Data provided:
- - -

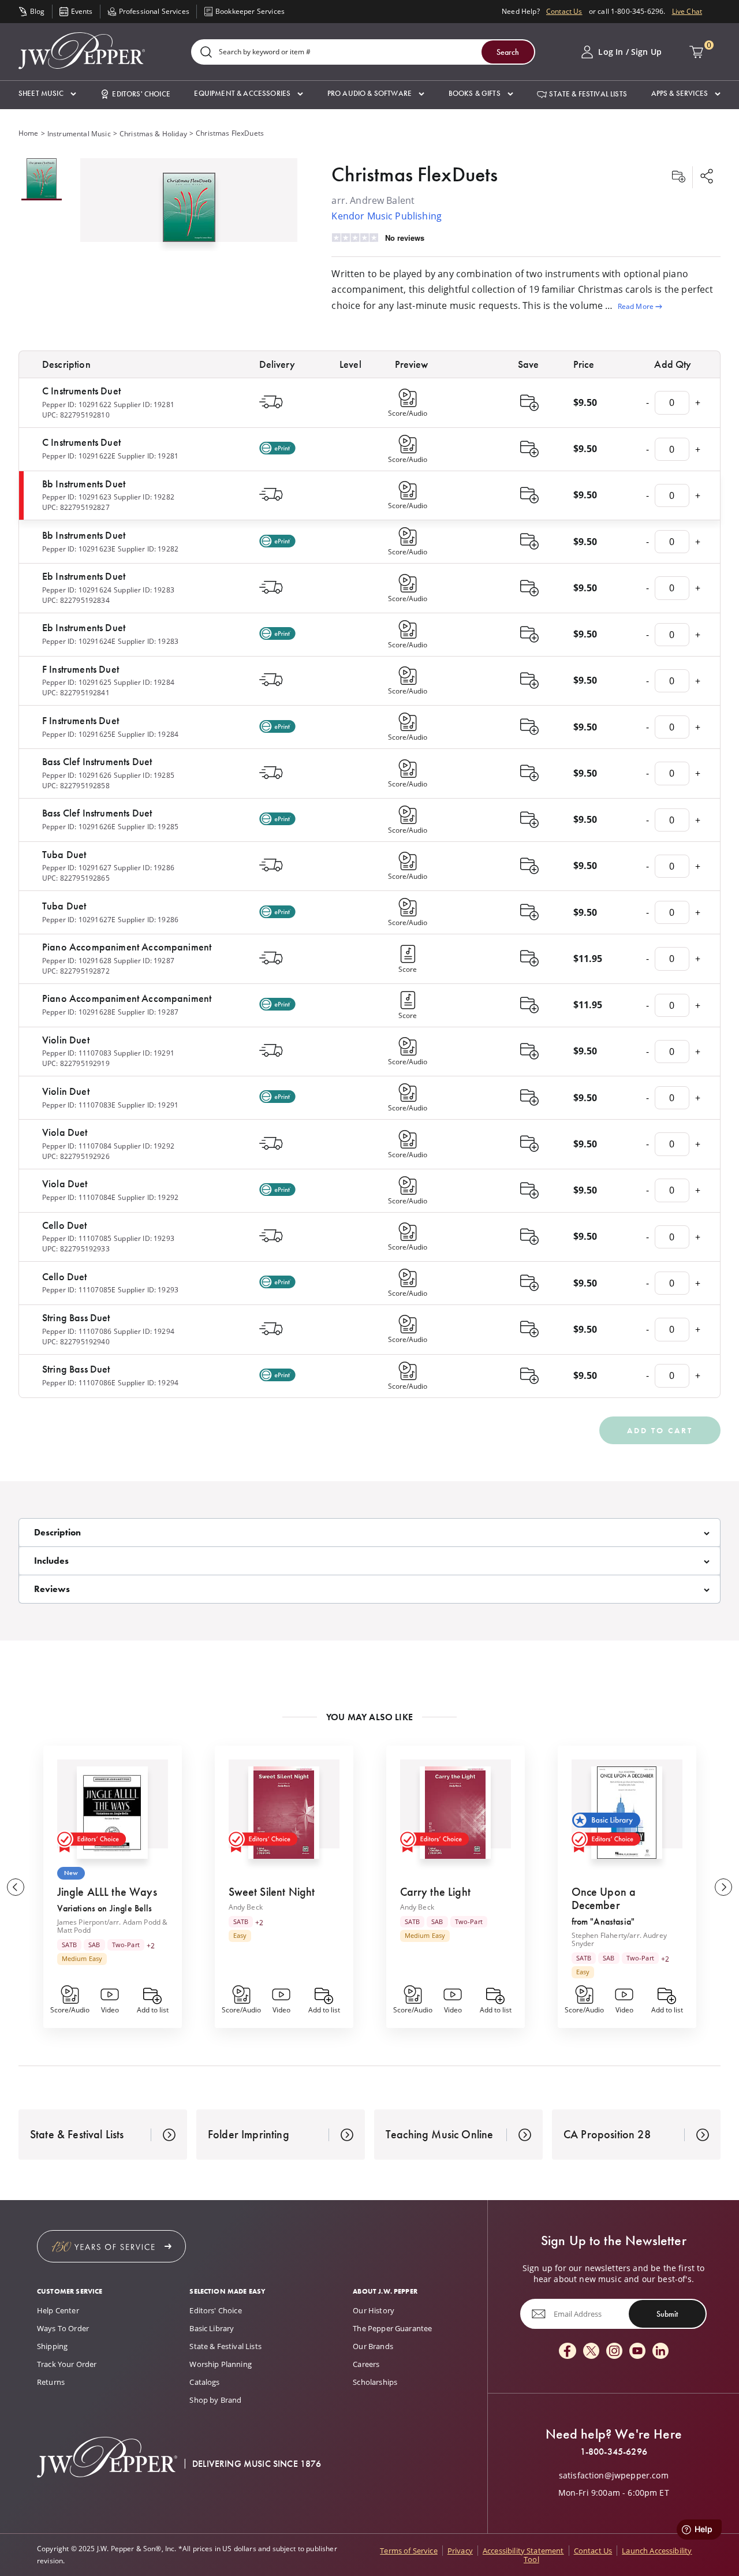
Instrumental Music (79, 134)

- - -

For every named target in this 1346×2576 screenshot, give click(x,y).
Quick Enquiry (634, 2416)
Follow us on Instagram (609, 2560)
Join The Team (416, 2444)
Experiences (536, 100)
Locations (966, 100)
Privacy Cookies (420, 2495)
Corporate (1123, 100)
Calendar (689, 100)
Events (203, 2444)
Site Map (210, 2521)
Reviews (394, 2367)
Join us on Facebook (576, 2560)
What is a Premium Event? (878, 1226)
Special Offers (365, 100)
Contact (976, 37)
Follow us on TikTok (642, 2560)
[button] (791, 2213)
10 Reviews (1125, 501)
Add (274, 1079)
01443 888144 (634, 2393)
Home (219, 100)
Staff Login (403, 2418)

- - -

Exercise: Lines with the string "Follow": pick each one out of the material and return it.

Solution below:
Follow us on Instagram (609, 2560)
Follow us on TikTok (642, 2560)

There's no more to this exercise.